As a qualified workshop facilitator, I have guided teams toward a wide variety of successful outcomes. Workshops create perfect alignment across groups and generate much better results in a fraction of the time. I have helped NBG create the go-to-market strategy for a hybrid cable and name a fiber-optic industry event.
This case study, however, will cover a brand name workshop that I have facilitated for NBG. Ensuring that the key people are in the session is the first critical step in ensuring the workshop generates an approved name. Get the right people in the room, including the decider.
Brand Name Workshop: NBG
NBG is a global producer of fiber optic products. We chose to launch a new page on their site which would function as a glossary of terms relating to fiber optic technology. In the short term, the glossary would educate visitors on complicated terms. Long term, the page could develop into an education platform for NBG employees and visitors to the site, helping NBG become a thought leader in the industry.
Warm Up
I began the session with a warm-up. It’s important to create a positive atmosphere at the start of a workshop. I decided to share ten untitled poems on the page. We read the poems together. The participants selected their favourite one and then gave the poem an appropriate title.
I created this exercise because I knew ‘poetry’ would get people out of their comfort zones. Selecting a title for a poem, though, is related to what I wanted the team to achieve in the workshop, which was coming up with a brand name. My exercise also prepared the team for what was to come, which is a combination of working alone in short bursts and sharing ideas with the team.
I selected a bold and clear font for the instructions, giving an indication of how long people were expected to spend on a step, but this should always be used as a guide, not a rule. If anyone needs more time, it’s often a good idea to extend the timer.

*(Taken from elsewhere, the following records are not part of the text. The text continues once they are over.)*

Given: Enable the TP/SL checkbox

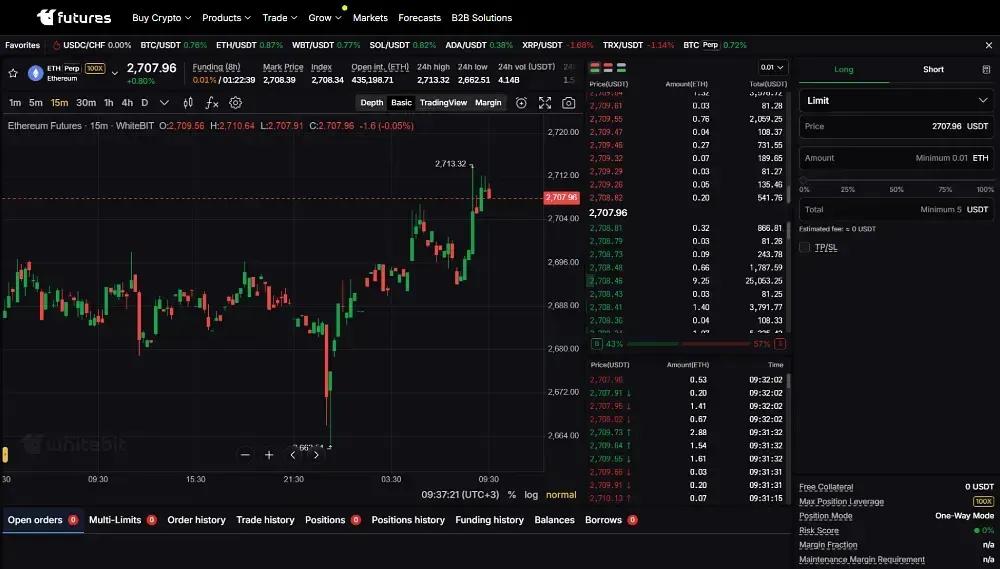Looking at the screenshot, I should pos(804,247).
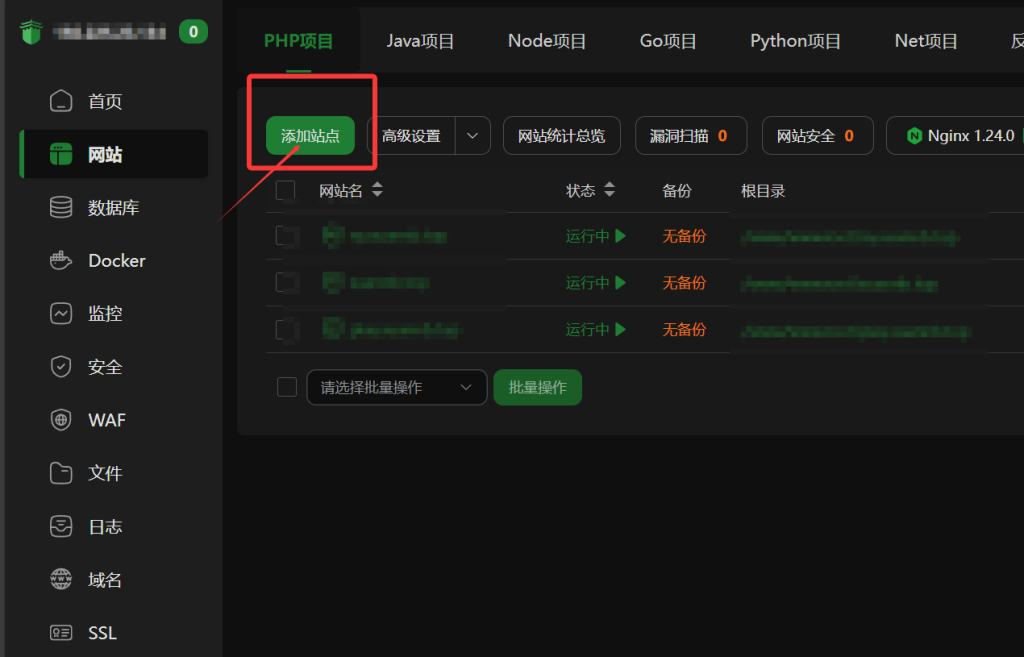Click the Home (首页) sidebar icon
Image resolution: width=1024 pixels, height=657 pixels.
point(61,101)
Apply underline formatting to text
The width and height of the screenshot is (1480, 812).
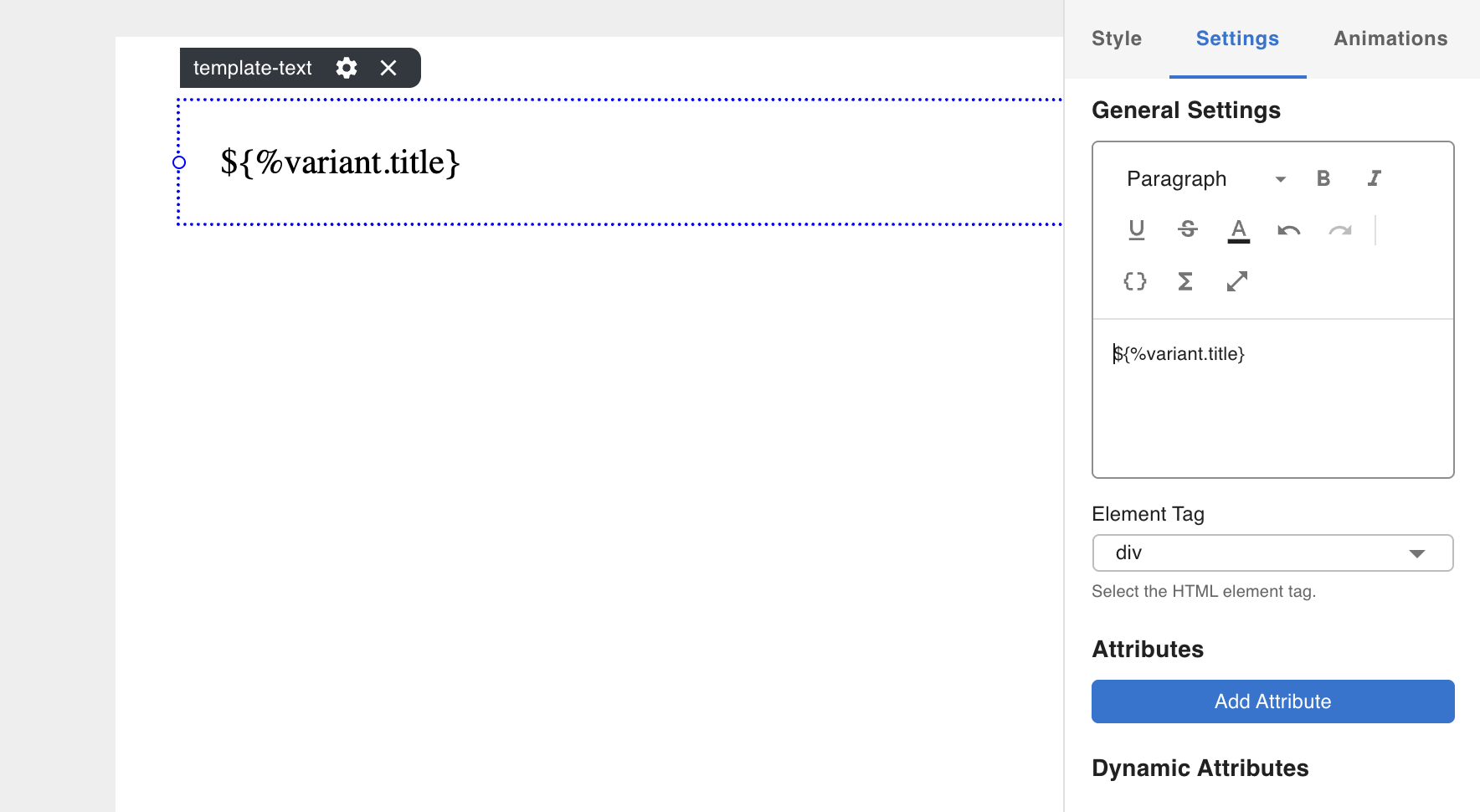point(1136,229)
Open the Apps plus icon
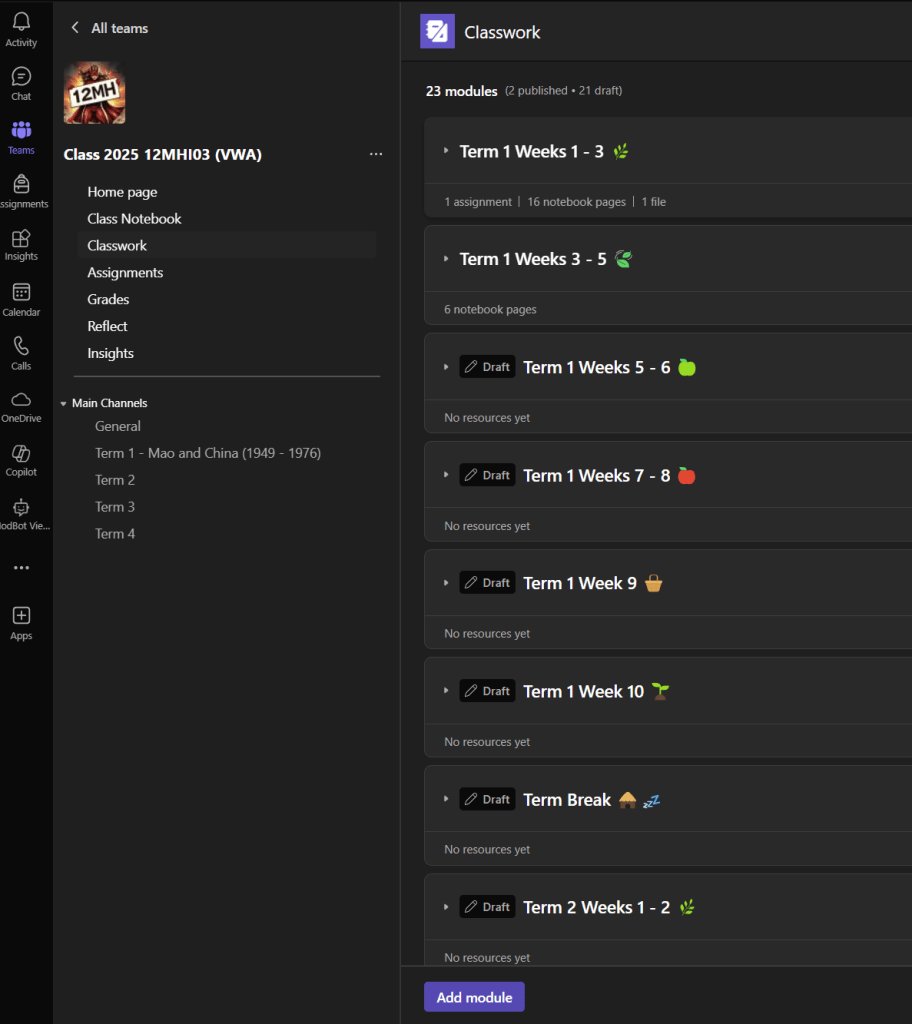912x1024 pixels. [21, 622]
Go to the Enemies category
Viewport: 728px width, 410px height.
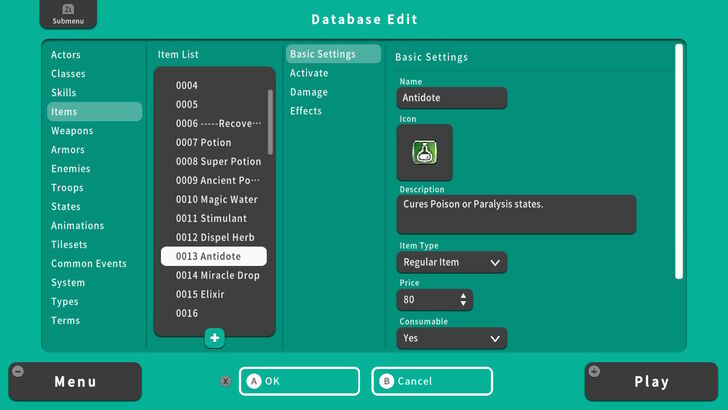point(71,169)
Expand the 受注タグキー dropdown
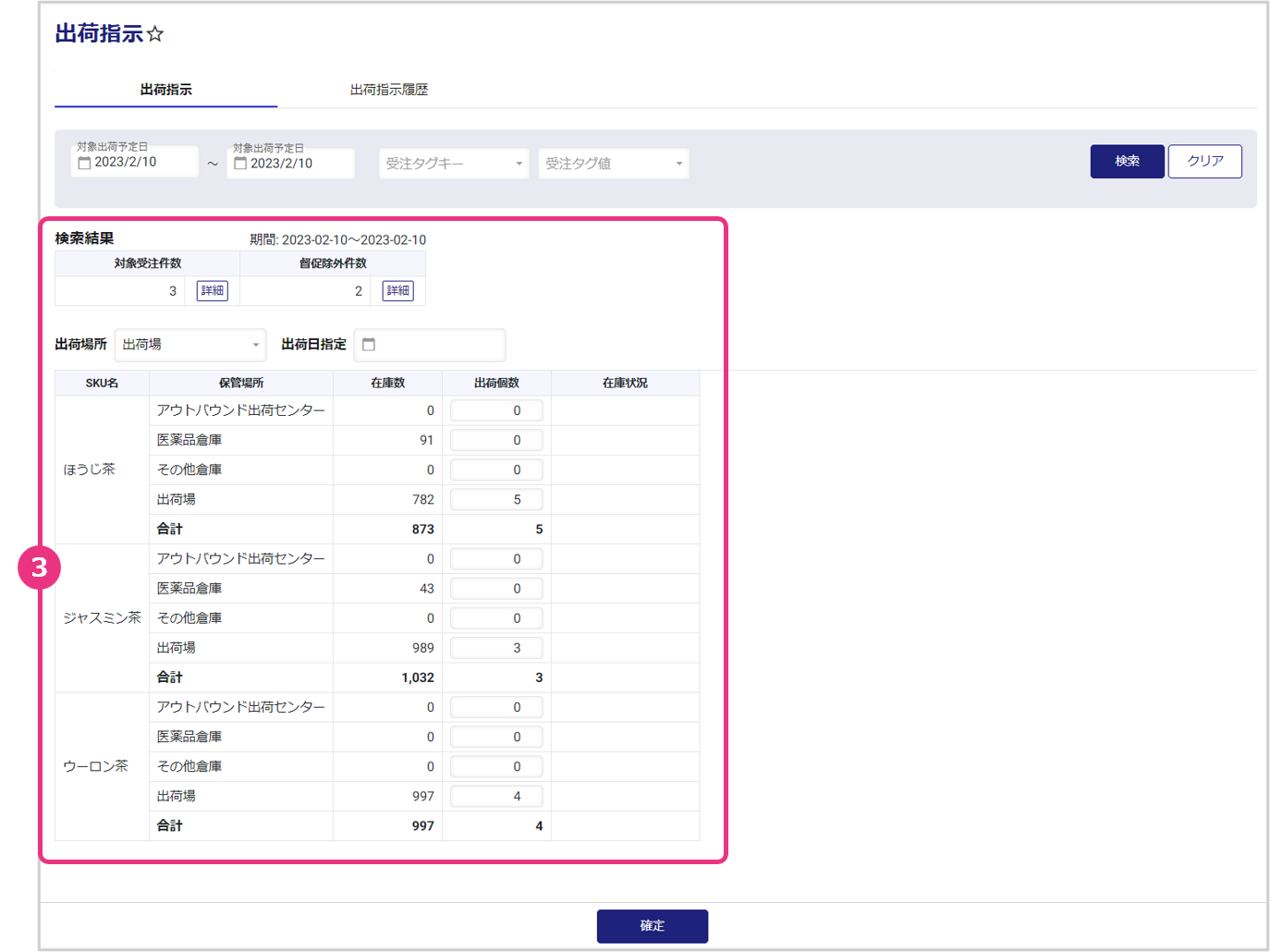Image resolution: width=1270 pixels, height=952 pixels. [453, 164]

Here are some of the team’s suggestions.

After we shared each other’s titles, I uncovered the purple square to reveal the actual titles.

Part One: Brief
Most of the team was aware of what we wanted to achieve before the workshop began, but I always reiterate the key points in the first part of each workshop. I feel it focuses the team on the task, which is sometimes necessary after an enjoyable warm-up. The group should be excited, energized, and focussed.

I shared a screenshot of the example. Some participants will click on the link to explore the example, but others won’t. Sharing a screenshot ensures that everyone on the team has a good understanding of what we’re doing.

Part Two: Brand Name Workshop
The majority of workshops will take more than a few hours to complete, sometimes a few sessions over the course of one or two weeks. But this session was a one-hour sprint, so it was time to come up with some names.

The participants worked in their own space, encouraged to share as many potential names as possible. Workshops don’t work unless everyone is sharing every idea that comes to their mind. It’s up to the process to weed out poor suggestions, not the participants. Trust the process, share all you’ve got, and we will achieve our goal together.

After the timer rang for twelve minutes, I allowed every participant the time to read over all the suggestions and vote on their favourite options. Everyone had five votes and they were free to use them however they wanted – five votes on one idea that they loved, one vote on five ideas, or any combination in between.

Part Three: Heat-Map Tree Voting
Workshops are great at visualising abstract things, and the heat-map tree is a quick visual representation of the most popular ideas.

Here are the group’s suggestions displayed as a heat-map tree.

When each participant added their initials to their suggestion they were given 1 minute to talk about why they had selected that idea. It’s not a debate. It’s their time to say anything they want.
The final vote, as always, is given to the decider. Every workshop has a decider who can overrule anything in the workshop and even select a strategy or idea that no one else has voted for. It sounds undemocratic, but it’s better for the decider to throw out an idea after a few minutes than a few months after countless hours have been spent.
In this workshop, the decider selected the top suggestion and we had NBG’s glossary name. One of the reasons it was successful is that it allowed some room for the glossary to develop into a much more comprehensive education platform. And we were done within the hour!